The Liszt Funerailles from his Poetic and Religious Harmonies provides Bruchollerie a vehicle for ardent heroics. Hers is a somber, stentorian reading, certainly befitting the 1849 events that inspired the work, particularly the execution of Count Lajos Batthyeany by the Austrian government. In the midst of the percussive, later galloping, defiance, we find a tragic lyricism that endures in the great Liszt processionals in which real events and mythic stature merge seamlessly.

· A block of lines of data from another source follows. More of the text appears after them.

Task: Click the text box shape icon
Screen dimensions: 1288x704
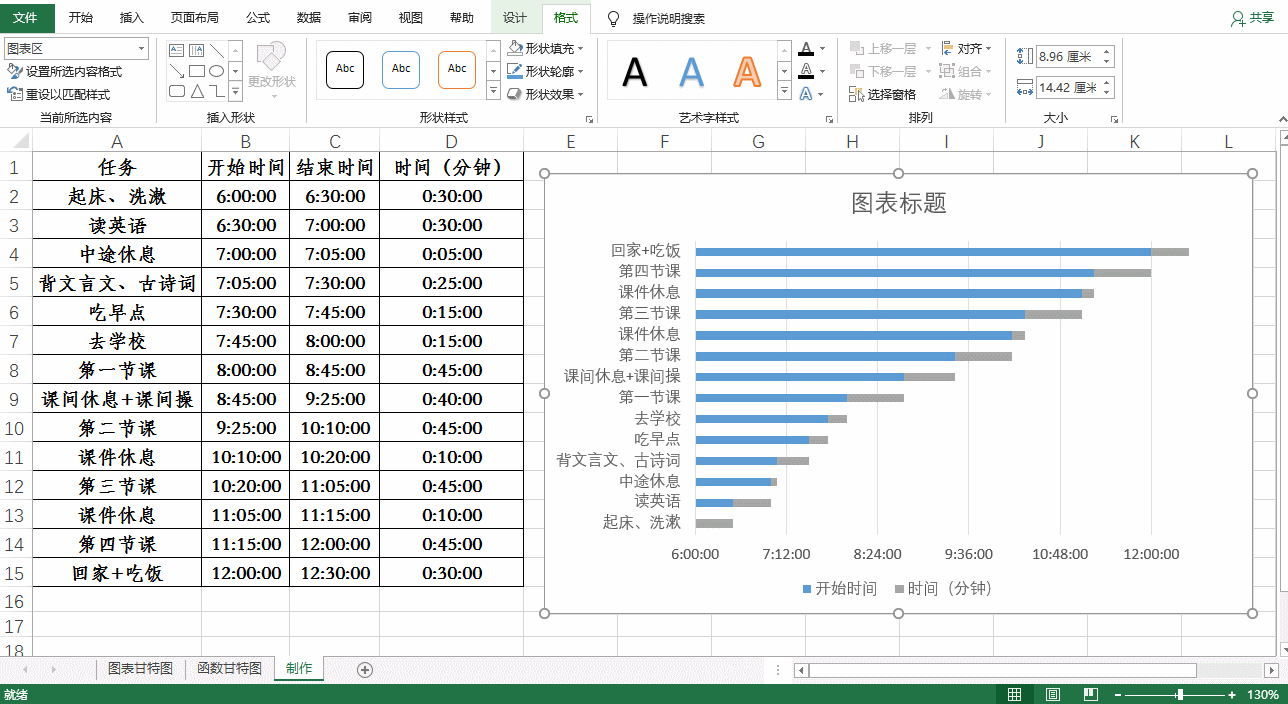Action: 177,51
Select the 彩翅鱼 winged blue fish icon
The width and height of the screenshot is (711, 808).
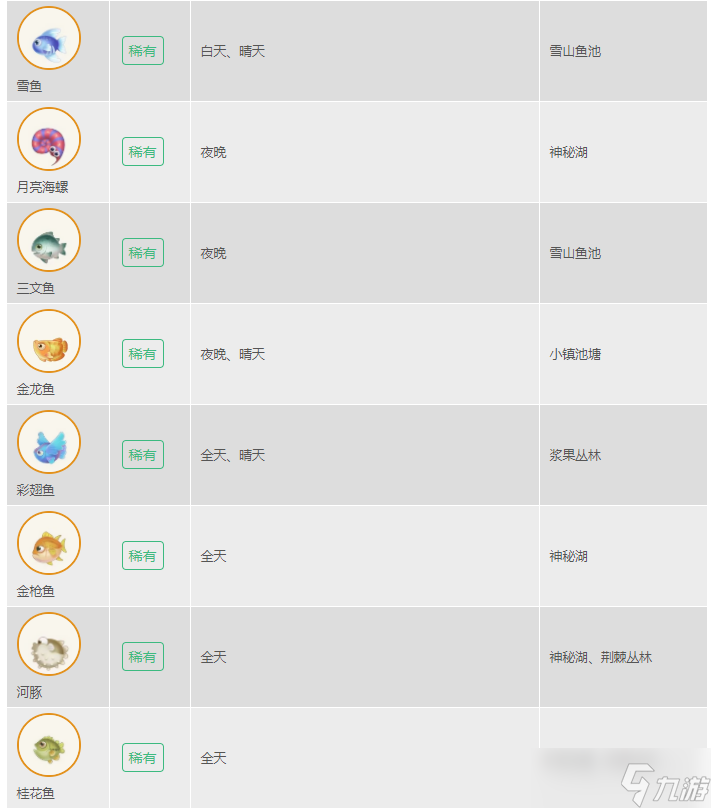(x=49, y=442)
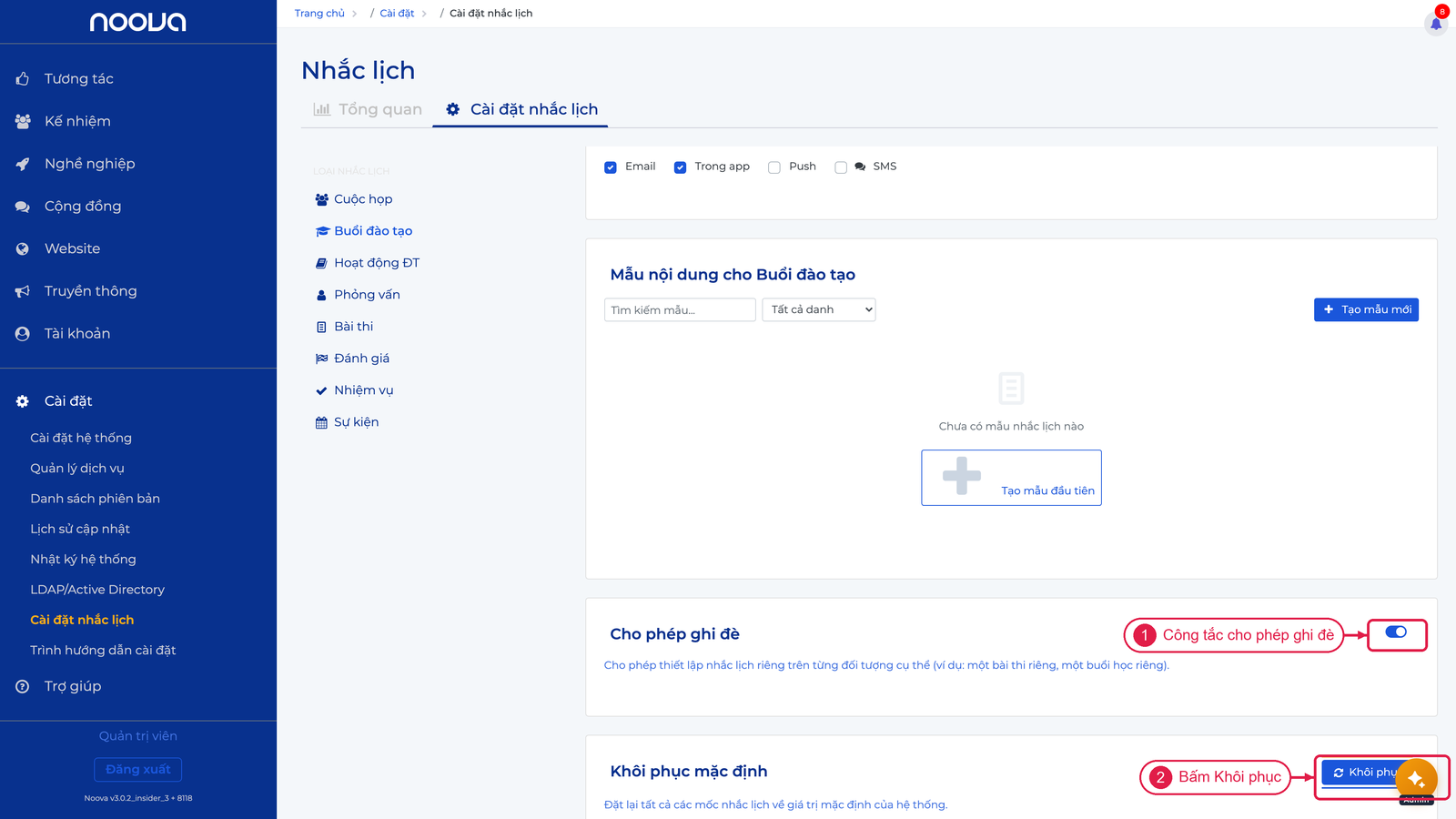Open the Tất cả danh dropdown

[x=819, y=309]
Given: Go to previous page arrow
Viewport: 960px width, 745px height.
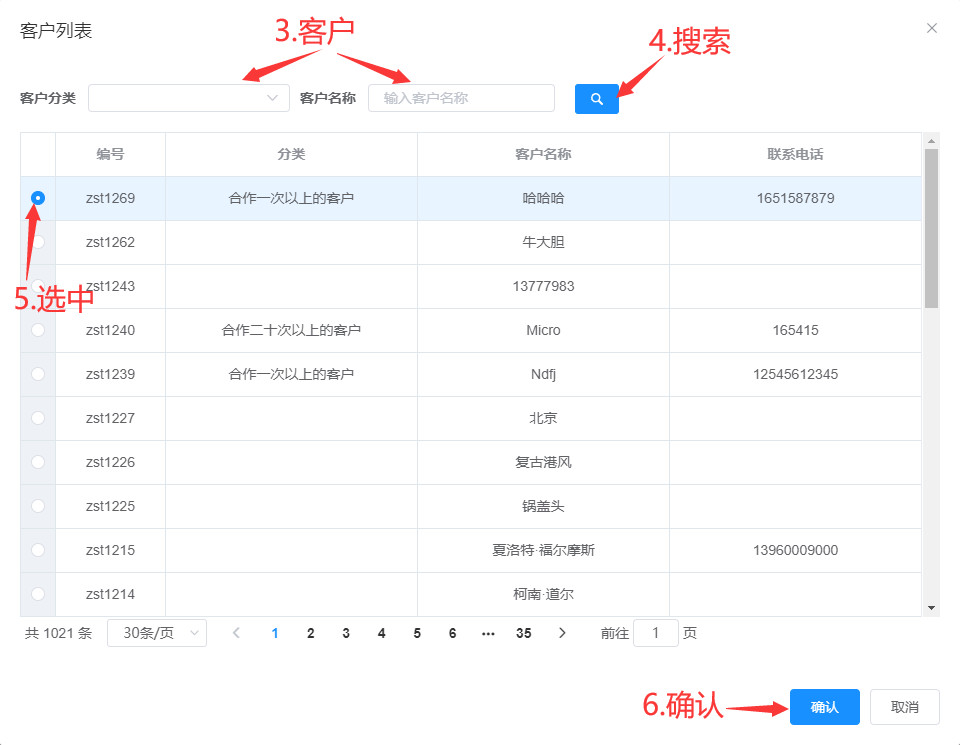Looking at the screenshot, I should click(x=237, y=633).
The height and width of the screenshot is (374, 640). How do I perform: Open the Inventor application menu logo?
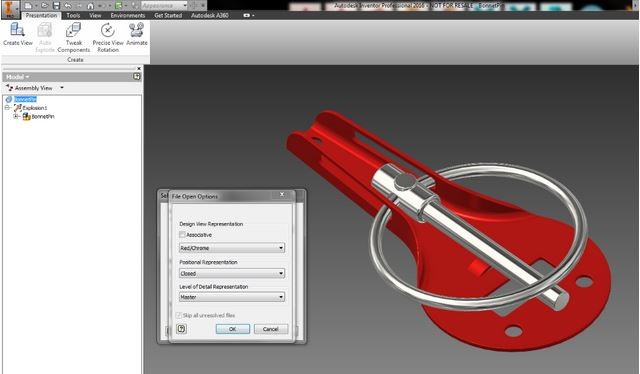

The two Chopin works balance poetic temperament with an idiosyncratic sense of Classical form. The last of Chopin’s official canon of nocturnes combines parlando and bel canto impulses with a ravishing fioritura. Typiucally, the heavily syncopated element has its adumbration early. Bruchollerie drives the piece hard, but she knows when to relent to allow its grand gestures to have their head. Rich textural movement plays against an almost static chordal progression. The Berceuse dazzles as a study in touch and color over a repetitive ostinato that Handel would have envied. Again, the combination of fluidity and liquid color anticipates the Debussy keyboard ethos. Brochollerie conducts the entire exercise in silken watercolors.

For her finale extraordinaire, Bruchollerie delivers the eternal, mercurial Carnaval of Robert Schumann. She employs all of her potent gifts for percussion, metric shifts, and uncanny speed – tempered or aggravated by a willful rubato – to parade for us Schumann’s cast of characters. Arlequin certainly receives a few accented knocks on the head. A suave Valse noble compelled me to turn up the volume for Bruchollerie’s piano, which sounds a mite distant. So many of the individual personae receive a nervous, stinging punch from Bruchollerie, that they become refreshed. She includes the staid but ripe monument Sphinxes. She obviously loves her Chopin. With Papillons, Bruchollerie resumes her frenetic chariot race that must eventually pass through Paganini’s wizardly antics and culminate in the Marche des Davidsbuendler contre les Philistins. Formidable! in any language.